**Data provided:**
+---+
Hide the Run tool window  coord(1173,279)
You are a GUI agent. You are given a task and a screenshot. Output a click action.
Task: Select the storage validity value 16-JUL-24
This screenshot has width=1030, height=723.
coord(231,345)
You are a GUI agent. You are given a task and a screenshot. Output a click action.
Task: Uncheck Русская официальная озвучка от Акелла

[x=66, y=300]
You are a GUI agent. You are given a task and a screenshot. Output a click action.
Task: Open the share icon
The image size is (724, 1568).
+---+
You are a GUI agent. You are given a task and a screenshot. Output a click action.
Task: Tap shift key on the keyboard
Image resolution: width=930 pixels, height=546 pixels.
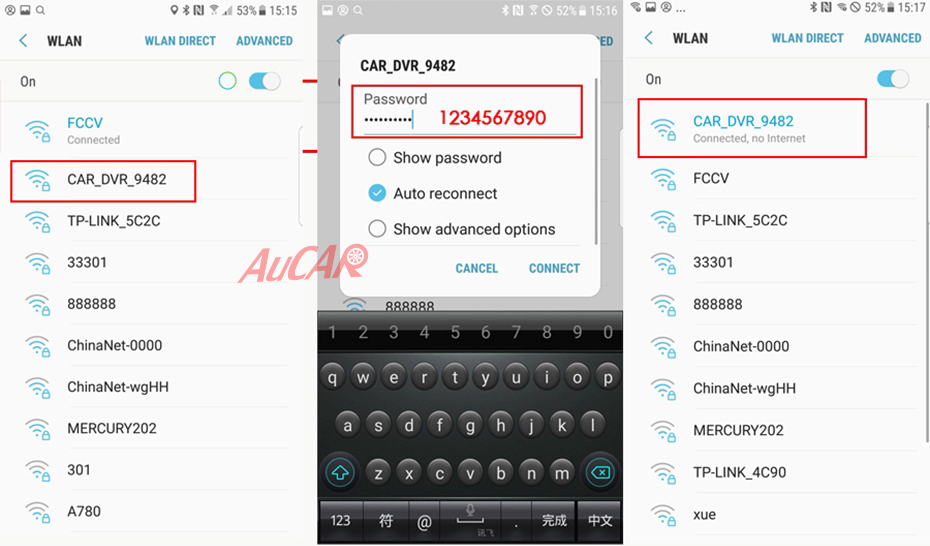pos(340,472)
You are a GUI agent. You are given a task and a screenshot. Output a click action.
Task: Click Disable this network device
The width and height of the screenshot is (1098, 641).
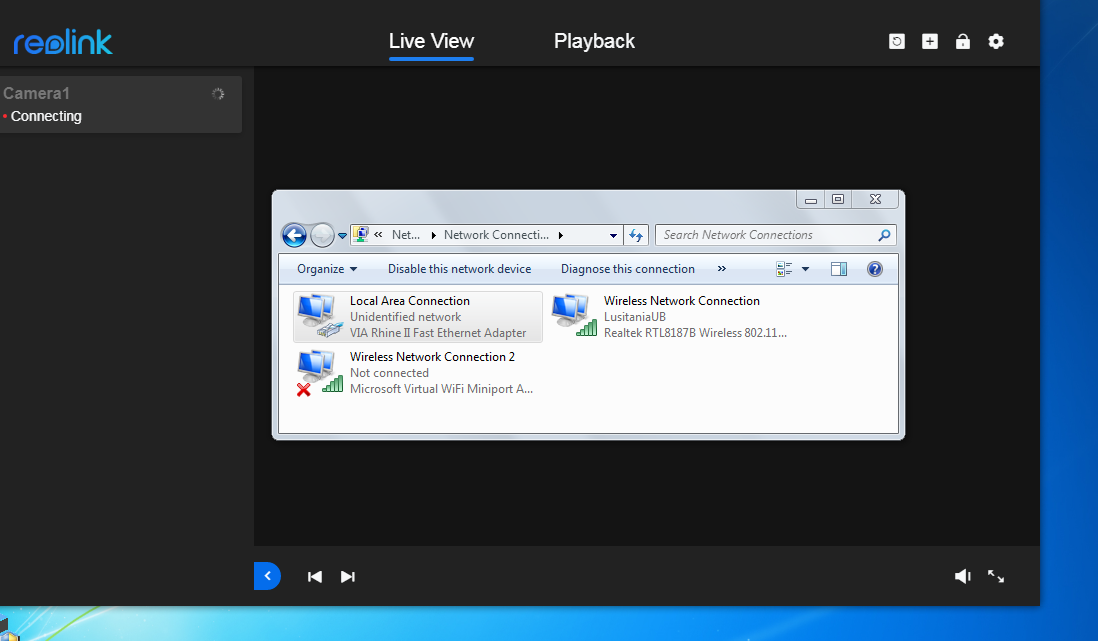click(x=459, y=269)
+---+
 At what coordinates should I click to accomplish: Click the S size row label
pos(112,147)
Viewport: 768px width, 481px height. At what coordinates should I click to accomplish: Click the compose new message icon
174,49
+---+
**Problem description:** Only the lines above starting at the line that holds "Hide the Run" and ending at the line that holds "The image size is (724, 1568)." are to be repeated, exactly and in full.

**Solved problem:**
Hide the Run tool window  coord(1173,279)
You are a GUI agent. You are given a task and a screenshot. Output a click action.
Task: Select the storage validity value 16-JUL-24
This screenshot has width=1030, height=723.
coord(231,345)
You are a GUI agent. You are given a task and a screenshot. Output a click action.
Task: Uncheck Русская официальная озвучка от Акелла

[x=66, y=300]
You are a GUI agent. You are given a task and a screenshot. Output a click action.
Task: Open the share icon
The image size is (724, 1568).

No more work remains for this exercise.